Selected passage.
§

Objective: To investigate the connections between, and respective contributions of, evidence-based and experience-based methods in the redesign of healthcare services.
Background: Evidence-based medicine (EBM) preceded (and inspired) the development of evidence-based design (EBD) for healthcare facilities. A key feature of debate around EBM has been the question of interpretation of the guidance by experienced clinicians, to achieve maximum efficacy for individual patients. This interpretation and translation of guidelines-avoiding a formulaic approach, allowing for divergent cultural and geographical exigencies, creating innovative, context-specific solutions-is the subject of this discussion, which examines the potential for integration of evidence-based and experience-based approaches in the development of creative solutions to healthcare services in England. This paper examines Practice-Based Commissioning (PBC) in England, which devolves responsibility for commissioning new services for patients to frontline clinicians, relying on their understanding of patient needs at the local level.
Methods: An 18-month project, funded by the Health and Care Infrastructure Research and Innovation Centre (HaCIRIC), examined PBC frameworks in England, investigating the impact of different models of governance on the development of service redesign proposals to answer the following questions: How do clinicians interpret the multiplicity of guidance from government agencies and translate this into knowledge that can be effectively used to redesign patient care pathways aligned with local healthcare priorities? How can understanding patient and staff “experiences” and key “touch points” of interaction with local healthcare services be used to provide a creative, customized solution to the design of healthcare services in a local, community-based framework?

§

Excerpted data.
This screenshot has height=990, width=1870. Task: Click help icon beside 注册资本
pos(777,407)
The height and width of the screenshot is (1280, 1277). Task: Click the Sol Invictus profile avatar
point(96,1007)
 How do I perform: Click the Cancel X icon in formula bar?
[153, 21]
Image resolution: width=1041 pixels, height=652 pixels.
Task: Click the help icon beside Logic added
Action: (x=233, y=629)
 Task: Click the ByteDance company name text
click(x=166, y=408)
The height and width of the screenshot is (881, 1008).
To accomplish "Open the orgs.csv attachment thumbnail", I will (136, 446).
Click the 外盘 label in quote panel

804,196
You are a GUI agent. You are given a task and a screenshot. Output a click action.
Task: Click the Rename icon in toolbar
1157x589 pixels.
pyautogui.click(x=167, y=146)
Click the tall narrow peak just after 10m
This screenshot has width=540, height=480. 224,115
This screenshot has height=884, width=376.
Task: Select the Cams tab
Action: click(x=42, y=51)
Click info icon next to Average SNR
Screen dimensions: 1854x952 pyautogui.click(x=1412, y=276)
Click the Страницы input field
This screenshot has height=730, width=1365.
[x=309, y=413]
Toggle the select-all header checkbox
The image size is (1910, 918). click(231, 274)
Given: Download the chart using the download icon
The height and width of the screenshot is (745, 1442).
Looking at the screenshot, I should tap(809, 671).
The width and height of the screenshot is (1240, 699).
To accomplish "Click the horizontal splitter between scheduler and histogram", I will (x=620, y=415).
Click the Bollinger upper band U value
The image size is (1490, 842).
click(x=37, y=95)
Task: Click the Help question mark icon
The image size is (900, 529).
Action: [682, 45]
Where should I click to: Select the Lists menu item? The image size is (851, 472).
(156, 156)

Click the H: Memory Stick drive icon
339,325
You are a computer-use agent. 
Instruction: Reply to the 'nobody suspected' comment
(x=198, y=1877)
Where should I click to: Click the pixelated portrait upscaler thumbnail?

§

What this exercise asks.
(a) According to the healthcare redesign abstract, which organization funded the 18-month project?
(b) Extract the passage of the healthcare redesign abstract between "Objective: To investigate" and "of healthcare services.", inclusive.
The entries are separate material with no connection to the healthcare redesign abstract.

Answers for this exercise.
(a) The Health and Care Infrastructure Research and Innovation Centre (HaCIRIC) funded the project.

(b)
Objective: To investigate the connections between, and respective contributions of, evidence-based and experience-based methods in the redesign of healthcare services.